====== INFORMATION GIVEN ======

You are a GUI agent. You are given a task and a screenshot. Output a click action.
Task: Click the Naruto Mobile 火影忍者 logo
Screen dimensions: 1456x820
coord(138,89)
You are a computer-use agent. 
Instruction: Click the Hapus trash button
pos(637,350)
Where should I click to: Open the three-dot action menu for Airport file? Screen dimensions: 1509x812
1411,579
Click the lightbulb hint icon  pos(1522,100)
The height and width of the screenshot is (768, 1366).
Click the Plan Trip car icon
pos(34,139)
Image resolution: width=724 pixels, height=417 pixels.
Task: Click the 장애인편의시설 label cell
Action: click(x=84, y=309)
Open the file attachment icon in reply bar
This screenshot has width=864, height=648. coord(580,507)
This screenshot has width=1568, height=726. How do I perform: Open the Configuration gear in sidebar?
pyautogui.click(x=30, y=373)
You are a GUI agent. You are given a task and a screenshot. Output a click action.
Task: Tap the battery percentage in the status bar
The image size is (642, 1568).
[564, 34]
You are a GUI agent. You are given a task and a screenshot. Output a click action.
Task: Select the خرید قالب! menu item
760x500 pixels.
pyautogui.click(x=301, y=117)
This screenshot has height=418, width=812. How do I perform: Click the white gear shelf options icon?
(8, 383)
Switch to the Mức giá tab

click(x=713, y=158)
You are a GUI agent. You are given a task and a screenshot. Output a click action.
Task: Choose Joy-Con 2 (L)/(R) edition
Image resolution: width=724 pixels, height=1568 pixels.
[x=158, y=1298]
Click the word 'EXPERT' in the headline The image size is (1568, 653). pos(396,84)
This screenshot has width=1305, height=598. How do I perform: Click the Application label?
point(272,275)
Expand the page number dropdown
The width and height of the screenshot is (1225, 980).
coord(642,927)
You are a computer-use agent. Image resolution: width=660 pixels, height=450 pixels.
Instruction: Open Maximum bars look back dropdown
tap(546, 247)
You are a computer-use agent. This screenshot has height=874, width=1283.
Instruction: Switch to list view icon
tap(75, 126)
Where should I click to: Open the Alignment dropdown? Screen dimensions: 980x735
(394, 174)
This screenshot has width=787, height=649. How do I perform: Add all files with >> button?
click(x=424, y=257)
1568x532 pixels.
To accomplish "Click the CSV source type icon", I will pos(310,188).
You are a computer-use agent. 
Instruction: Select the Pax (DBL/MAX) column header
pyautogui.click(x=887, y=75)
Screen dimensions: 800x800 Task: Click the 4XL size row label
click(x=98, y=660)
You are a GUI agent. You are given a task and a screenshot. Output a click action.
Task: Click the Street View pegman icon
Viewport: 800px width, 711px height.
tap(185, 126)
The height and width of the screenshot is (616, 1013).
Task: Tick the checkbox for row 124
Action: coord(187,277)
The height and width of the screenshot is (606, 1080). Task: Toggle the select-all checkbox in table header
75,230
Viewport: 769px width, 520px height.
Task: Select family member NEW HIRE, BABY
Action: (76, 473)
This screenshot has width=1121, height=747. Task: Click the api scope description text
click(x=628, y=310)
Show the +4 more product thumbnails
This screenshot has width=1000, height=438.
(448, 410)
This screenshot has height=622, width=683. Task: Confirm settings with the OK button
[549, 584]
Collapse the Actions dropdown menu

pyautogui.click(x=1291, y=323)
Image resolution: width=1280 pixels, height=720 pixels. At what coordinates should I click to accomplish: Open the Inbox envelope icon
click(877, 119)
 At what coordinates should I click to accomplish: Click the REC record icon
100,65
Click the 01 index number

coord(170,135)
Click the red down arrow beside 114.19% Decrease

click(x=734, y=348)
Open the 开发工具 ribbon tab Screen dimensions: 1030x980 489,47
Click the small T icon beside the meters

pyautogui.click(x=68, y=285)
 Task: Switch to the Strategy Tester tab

======

• YOUR ASSIGNMENT: When a line in the data holds the word "computer", show that line.

• ANSWER TO THE PROBLEM:
You are a computer-use agent. 
You are a computer-use agent. Image resolution: width=660 pixels, height=450 pixels.
You are a computer-use agent. This screenshot has height=874, width=1283.
You are a computer-use agent. 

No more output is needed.